__What the exercise asks__.
List each line of the data that holds the string "Task".

[Screenshot grounding data]
+---+

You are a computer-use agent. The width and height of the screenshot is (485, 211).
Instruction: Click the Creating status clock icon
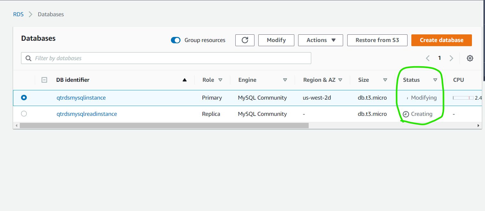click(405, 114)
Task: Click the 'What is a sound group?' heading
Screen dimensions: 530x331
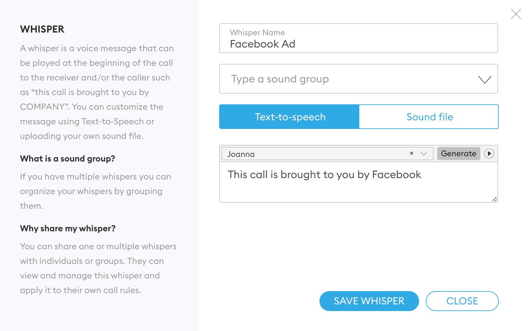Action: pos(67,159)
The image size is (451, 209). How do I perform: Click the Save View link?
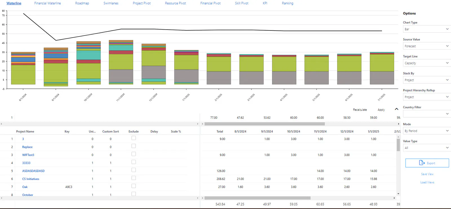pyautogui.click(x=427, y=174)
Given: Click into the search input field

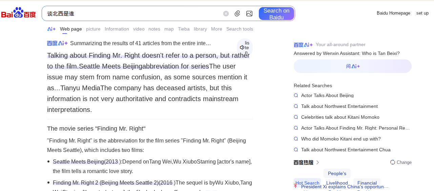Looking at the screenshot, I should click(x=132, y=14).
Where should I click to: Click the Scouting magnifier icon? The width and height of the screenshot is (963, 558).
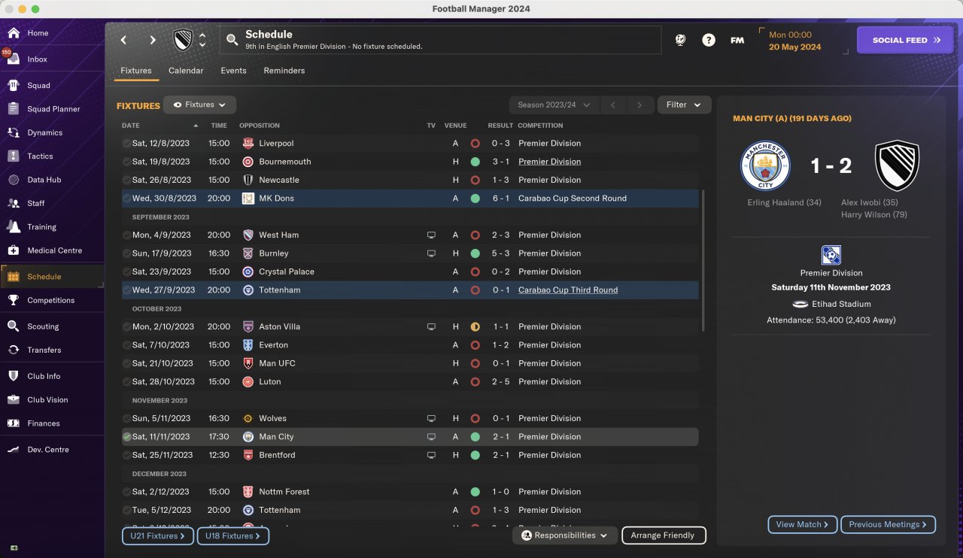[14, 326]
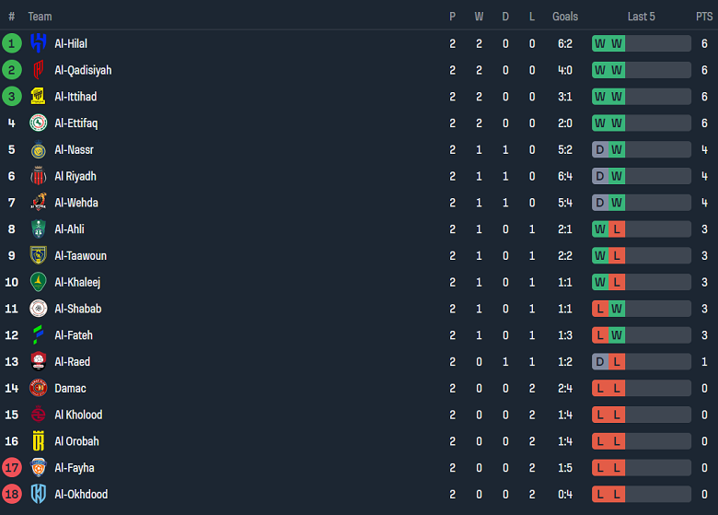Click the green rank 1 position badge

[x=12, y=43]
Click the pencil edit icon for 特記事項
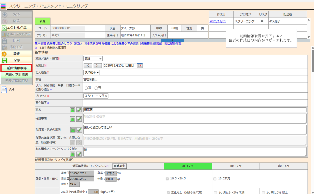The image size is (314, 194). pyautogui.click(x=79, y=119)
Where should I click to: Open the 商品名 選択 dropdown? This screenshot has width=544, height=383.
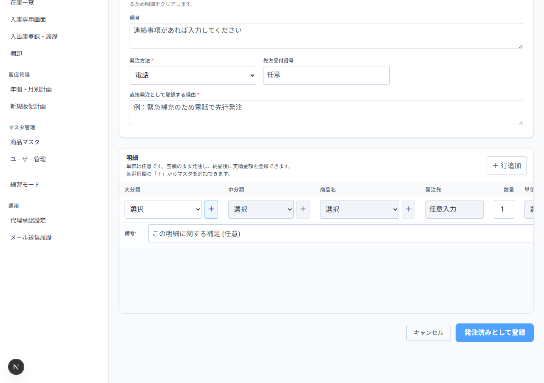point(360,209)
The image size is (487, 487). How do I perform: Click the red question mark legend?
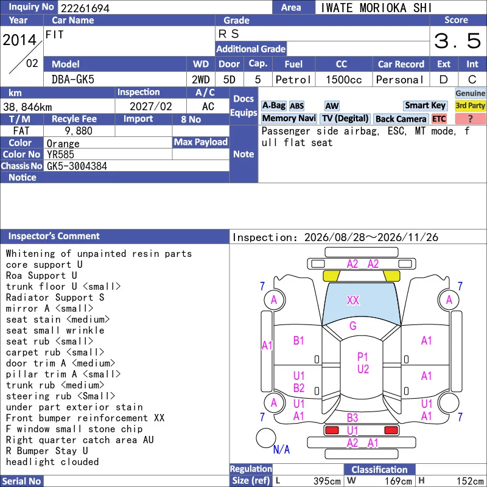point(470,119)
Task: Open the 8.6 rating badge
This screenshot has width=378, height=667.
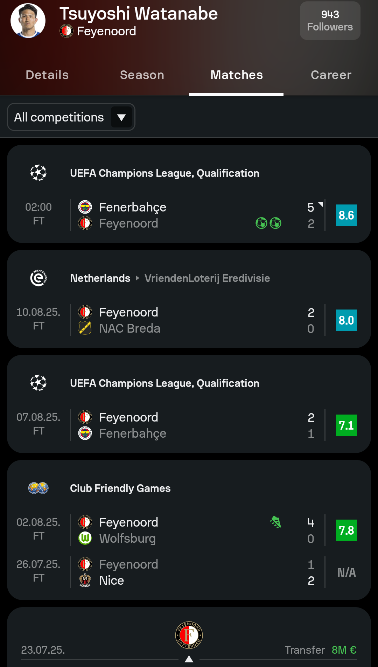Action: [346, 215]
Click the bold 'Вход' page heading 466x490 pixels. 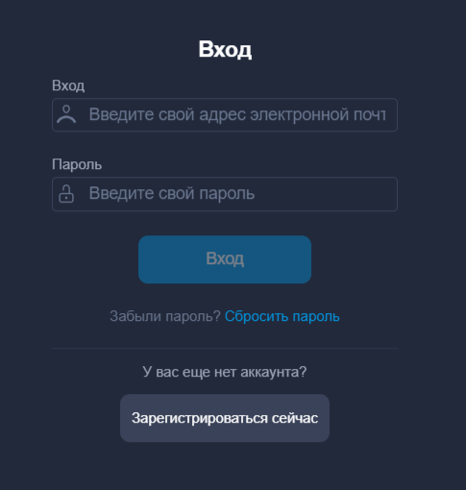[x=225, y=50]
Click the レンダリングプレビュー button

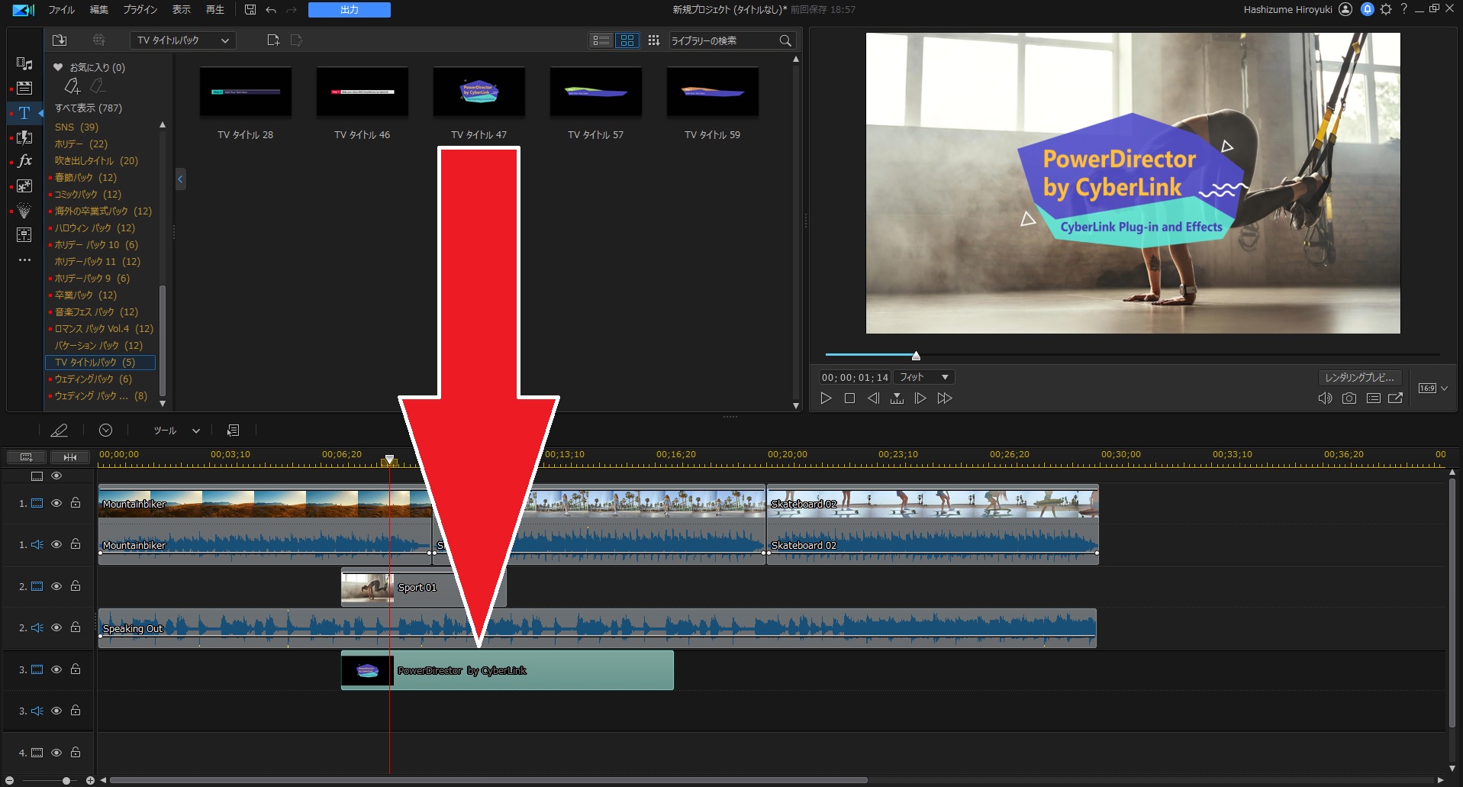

+---+

__Response area__.
Task: Click the 'What is a sound group?' heading
Task: Open the 8.6 rating badge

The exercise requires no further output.